In un’epoca in cui la sostenibilità è diventata necessità concreta più che semplice parola d’ordine, emergono idee capaci di unire etica, innovazione e impatto ambientale positivo. Tra queste, Resting Reef si distingue come un esempio emblematico: un progetto che trasforma le ceneri umane e animali in barriere coralline artificiali per rigenerare la vita marina.

Fondata nel Regno Unito da due giovani innovatrici, Louise Skajem e Aura Murillo Pérez, Resting Reef propone un’alternativa radicale alle pratiche funebri tradizionali. Il principio è semplice e potente: unire le ceneri a un materiale composto da gusci d’ostrica e minerali marini, modellandole in strutture che vengono poi adagiate sui fondali marini per costituire nuovi habitat.

Il risultato? Un monumento commemorativo che non solo onora la memoria del defunto, ma contribuisce attivamente alla rigenerazione della biodiversità acquatica. Non più tombe, ma rifugi per coralli, molluschi, pesci e alghe. Non più distruzione, ma rinascita.

Ripristinare la vita nei fondali compromessi

Negli ultimi decenni, l’erosione delle coste, la pesca intensiva e l’inquinamento hanno devastato molti ecosistemi marini. Le barriere naturali, un tempo vive e pulsanti, sono oggi ridotte a paesaggi spogli e sterili. È qui che Resting Reef interviene.

Sezione del dataset

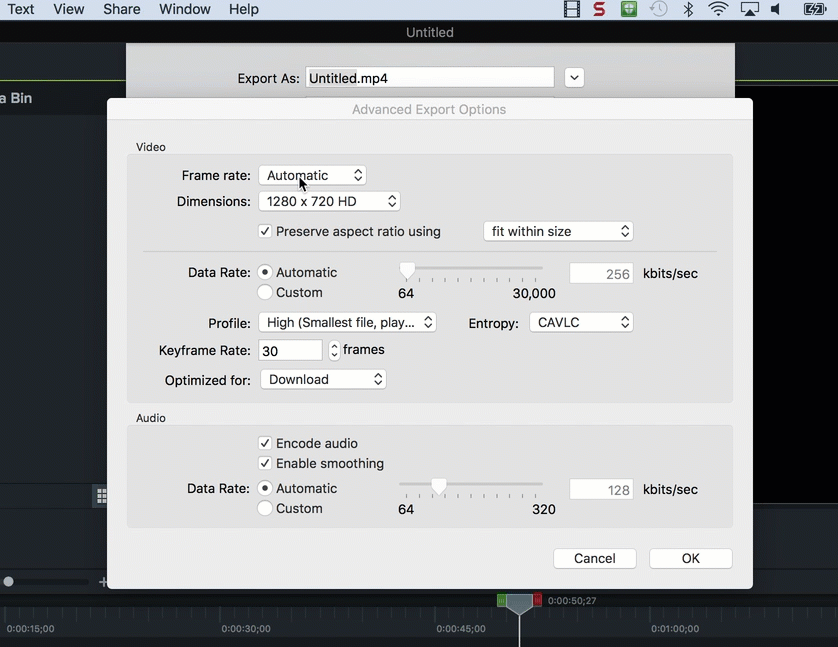Check the battery status icon
The width and height of the screenshot is (838, 647).
click(x=814, y=9)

Esercizi da svolgere
A - Rispondi a queste domande sul testo su Resting Reef:
(i) Chi ha fondato Resting Reef?
(ii) A quale materiale vengono unite le ceneri?
(iii) Quali cause hanno devastato molti ecosistemi marini negli ultimi decenni?
B - Per favore, prosegui il testo su Resting Reef partendo dall'ultima frase.

Soluzioni delle attività
A -
(i) Louise Skajem e Aura Murillo Pérez.
(ii) A un materiale composto da gusci d'ostrica e minerali marini.
(iii) L'erosione delle coste, la pesca intensiva e l'inquinamento.

B -
Nel progetto pilota avviato nel 2024 a Bali, le barriere memoriali hanno mostrato risultati sorprendenti: una biodiversità 14 volte superiore rispetto alle zone circostanti e 84 specie diverse registrate in pochi mesi. I reef non solo favoriscono la crescita della fauna marina, ma migliorano la qualità dell’acqua, combattono l’erosione e aiutano a catturare anidride carbonica.

Sostenibilità vera, non greenwashing

Il concetto di sostenibilità spesso viene svuotato di significato. Resting Reef, al contrario, lo incarna in modo completo:

  • Economia circolare: l’uso di gusci riciclati, scarti marini e materiali ecocompatibili riduce gli sprechi e valorizza risorse altrimenti inutilizzate.
  • Impatto climatico ridotto: la cremazione tradizionale ha un’impronta di carbonio elevata. Con questa soluzione, parte di quelle emissioni viene compensata dalla CO₂ assorbita nei reef.
  • Sostegno alle comunità locali: i reef vengono installati in aree in difficoltà ambientale e sociale, coinvolgendo pescatori, tecnici e ricercatori del posto.
  • Educazione ecologica: il progetto diventa anche strumento di sensibilizzazione culturale sulla fragilità e importanza dell’ambiente marino.

Il valore simbolico

Ma oltre all’aspetto tecnico, è impossibile ignorare la forza simbolica di questo gesto: restituire il corpo alla natura non come fine, ma come seme. Non è solo una “fine sostenibile”, è una nuova forma di continuità: lasciare un’impronta che genera vita anziché consumo.

In un mondo in cui la morte viene spesso rimossa, ignorata o commercializzata, Resting Reef propone una visione più umana e più naturale. Una transizione che ha senso non solo biologico, ma culturale.

Un modello da seguire

Sebbene il servizio sia attualmente operativo solo per animali domestici (con reef attivi a Bali), i primi progetti nel Regno Unito per esseri umani sono già in fase di autorizzazione. Le barriere saranno installate lungo le coste della Cornovaglia e del Devon, con il primo lancio previsto entro il 2026.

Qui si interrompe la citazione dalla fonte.